American Viticultural Area

Petaluma Gap is an American Viticultural Area (AVA) located in southwestern Sonoma County, California encompassing the Petaluma Gap landform. It was established as the nation's 240^{th}, the state's 148^{th} and the county's nineteenth appellation on December 7, 2017 by the Alcohol and Tobacco Tax and Trade Bureau (TTB), Treasury after reviewing the petition submitted by Patrick L. Shabram, on behalf of the Petaluma Gap Winegrowers Alliance (PGWA), proposing the viticultural area named "Petaluma Gap."

The appellation spans 202476 acres stretching through an 30 mi inland valley from the Pacific coast at Bodega Bay southeast to Highway 37 at Sears Point on San Pablo Bay straddling the border of northern Marin and southern Sonoma counties.

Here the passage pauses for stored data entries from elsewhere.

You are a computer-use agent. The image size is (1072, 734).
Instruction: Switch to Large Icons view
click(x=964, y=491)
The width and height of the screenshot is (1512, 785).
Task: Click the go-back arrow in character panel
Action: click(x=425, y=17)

 The wind gap in its coastal mountain range funnels cooling breezes and fog east from the Pacific Ocean through the city of Petaluma to San Pablo Bay. A persistent afternoon breeze causes lower grape yields and longer hang time contributes to the AVA vintages' unique flavors and fruit characteristics which defines their character and distinction At the outset, the appellation contained eighty commercially-producing vineyards cultivating 4000 acres and sourcing nine bonded wineries. Around 75 percent of plantings are Pinot Noir, with Chardonnay at 13 percent, and Syrah 12 percent.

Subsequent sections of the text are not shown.